The European Commission adopted its adequacy decision for the EU-U.S. Data Privacy Framework (DPF) on July 10th, enabling the free flow of personal data from the European Economic Area (EEA) to the United States.
Why is the DPF Framework Coming Now?
Due to Art. 45 GDPR, the European Commission has the power to determine whether a country outside the EU offers an adequate, "essentially equivalent" level of data protection to the EU. Adequacy means that the rules implemented in the third country are effective in practice. The main consequence of an adequacy decision is that, if it is adopted, the transfer "shall not require any specific authorisation".
When the European Court of Justice invalidated the previous adequacy decision in its Schrems II decision of July 2020, the European Commission and US government subsequently entered into discussions to develop a new framework which would address the issues raised by the European Court of Justice. In March 2022, an agreement was reached in principle and further to this, President Biden signed an Executive Order on ‘Enhancing Safeguards for United States Signals Intelligence Activities' in October 2022.
The Executive Order, in conjunction with the accompanying Regulations, introduced new binding safeguards to address the points raised by the European Court of Justice in its Schrems II decision of July 2020. The new obligations were designed to ensure that data can be accessed by US intelligence agencies only to the extent of what is necessary and proportionate, and to establish an independent and impartial redress mechanism to handle and resolve complaints from individuals concerning the collection and use of their personal data for national security purposes.
In Article 1 of its adequacy decision on July 10th, the European Commission concludes that the United States ensures an adequate level of protection for personal data transferred from the EU to organizations in the United States that have certified compliance to the “EU-U.S. Data Privacy Framework Principles” (DPF Principles). The U.S. Department of Commerce will be maintaining a “Data Privacy Framework List” that is publicly accessible.

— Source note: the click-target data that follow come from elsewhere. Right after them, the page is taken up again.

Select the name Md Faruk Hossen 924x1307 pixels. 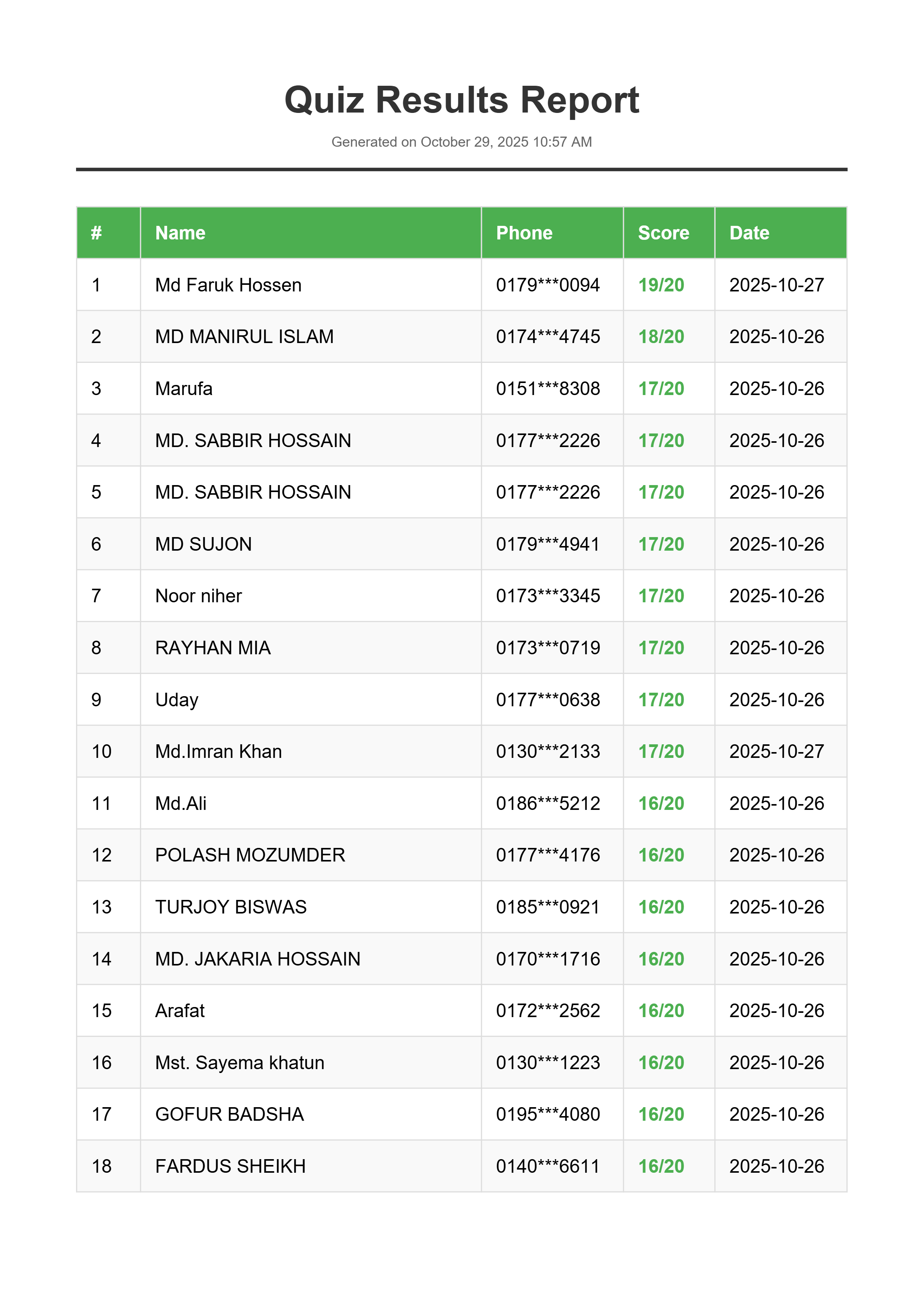pyautogui.click(x=228, y=284)
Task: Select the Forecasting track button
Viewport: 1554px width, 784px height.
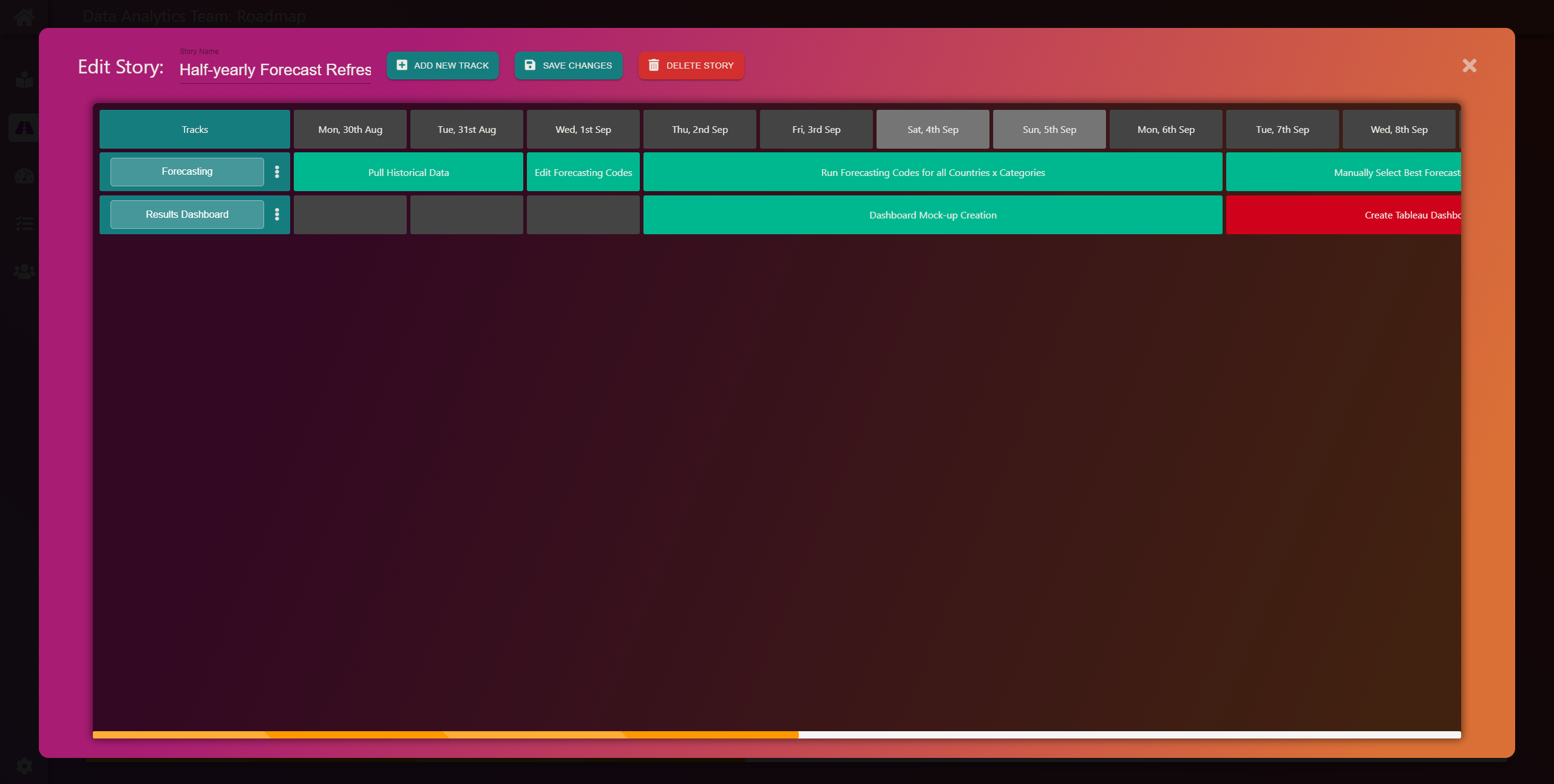Action: click(x=186, y=172)
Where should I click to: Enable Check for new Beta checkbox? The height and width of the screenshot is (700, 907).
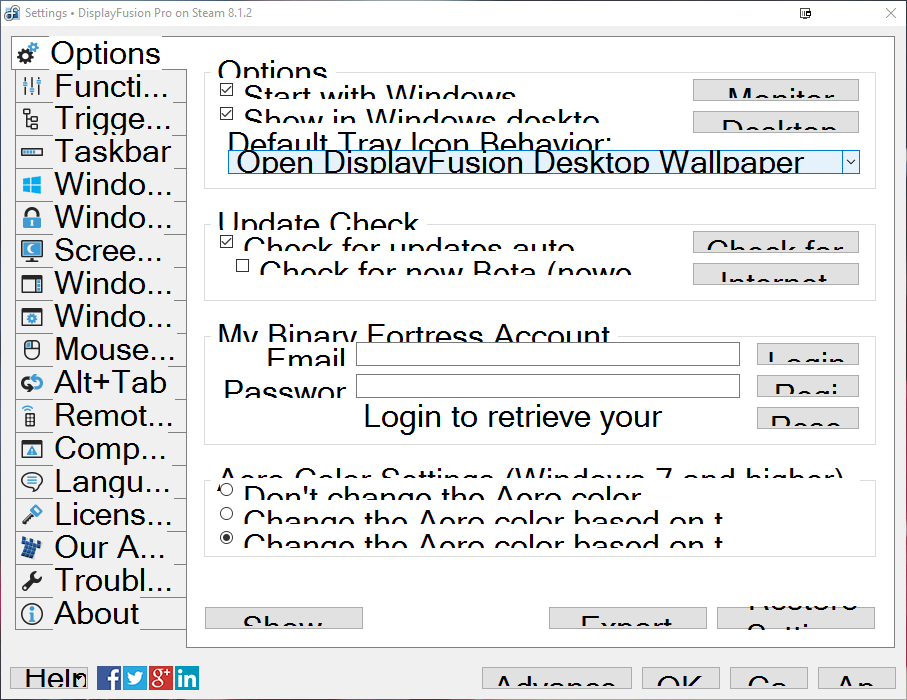pos(242,266)
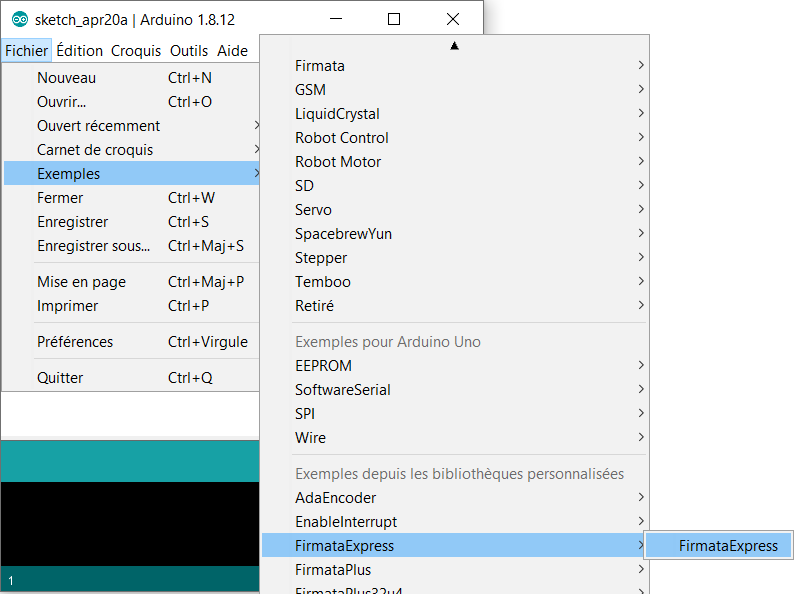798x594 pixels.
Task: Expand the Servo examples submenu
Action: [x=313, y=210]
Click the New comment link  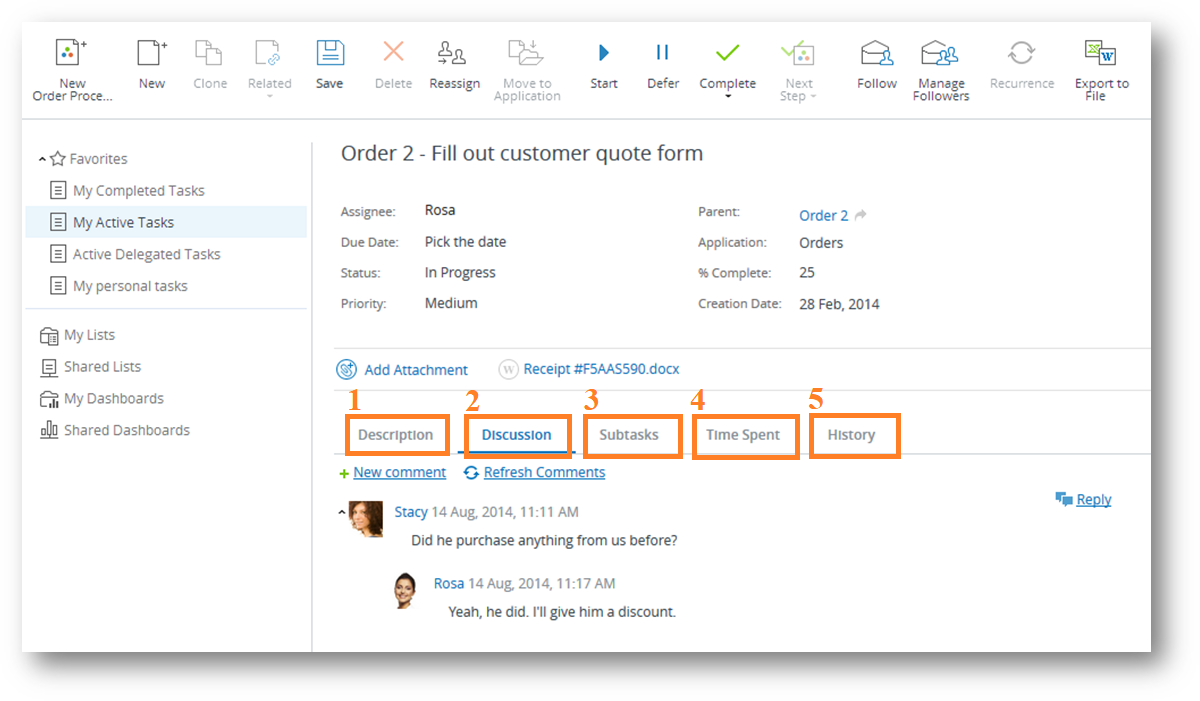pyautogui.click(x=399, y=472)
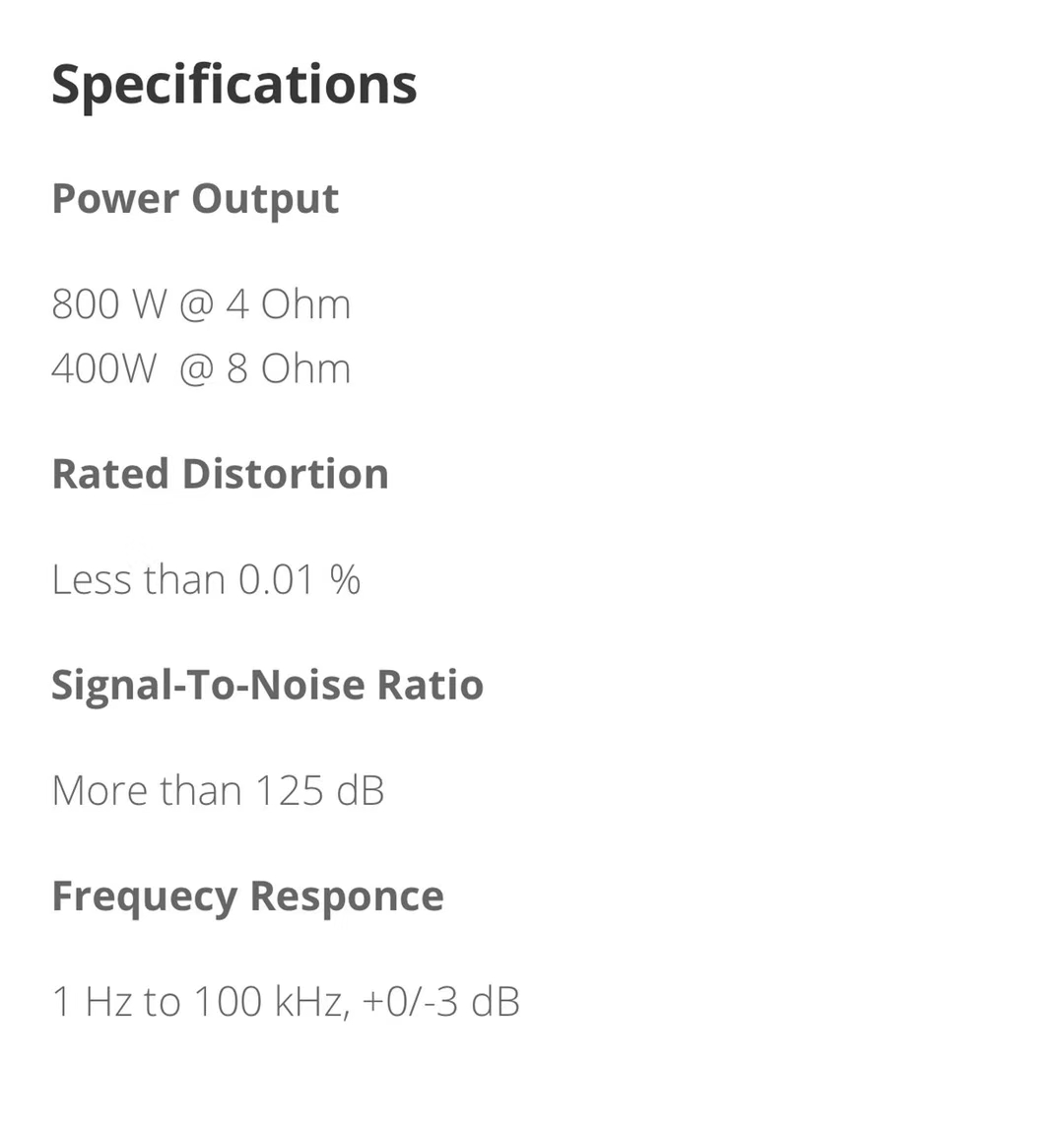Click the word Distortion in subheading
Viewport: 1064px width, 1129px height.
coord(286,474)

When Will the Decision Apply?
The adequacy decision entered into force on July 10th, 2023. While there are no time limitations, the Commission will be monitoring relevant developments in the United States and regularly reviewing the adequacy decision. The initial review will take place within its first year and it will verify that all relevant elements have been fully implemented in the US legal framework and are operating effectively in practice.
- Binding safeguards that limit access to data by US intelligence authorities to what is necessary and proportionate to protect national security;
- Enhanced oversight of activities by US intelligence services to ensure compliance with limitations on surveillance activities; and
- The establishment of an independent and impartial redress mechanism, which includes a new Data Protection Review Court to investigate and resolve complaints regarding access to their data by US national security authorities.
Benefits of the DPF Framework
- Free flow of personal data from the European Economic Area to the United States;
- Adequate protection of personal data transferred to the United States, addressing the requirements of the European Court of Justice;
- Competitive digital economy and economic cooperation; and
- Continued data flows underpinning €900 billion in cross-border commerce every year.
Impact on Financial Institutions
While some legal challenges may still arise as occurred successfully on two previous occasions, the adequacy decision is binding which means that it must accepted as creating a valid mechanism for data transfers without the need to obtain any further authorization.
Data exporters based in the EU should be aware that the adequacy decision focuses on EU-U.S. data flows where the data importer in the United States is certified under the DPF. As such, data exporters relying on other mechanisms (i.e. Standard Contractual Clauses) should consider reassessing their Transfer Impact Assessments (TIAs) as a result of the changes introduced by this development.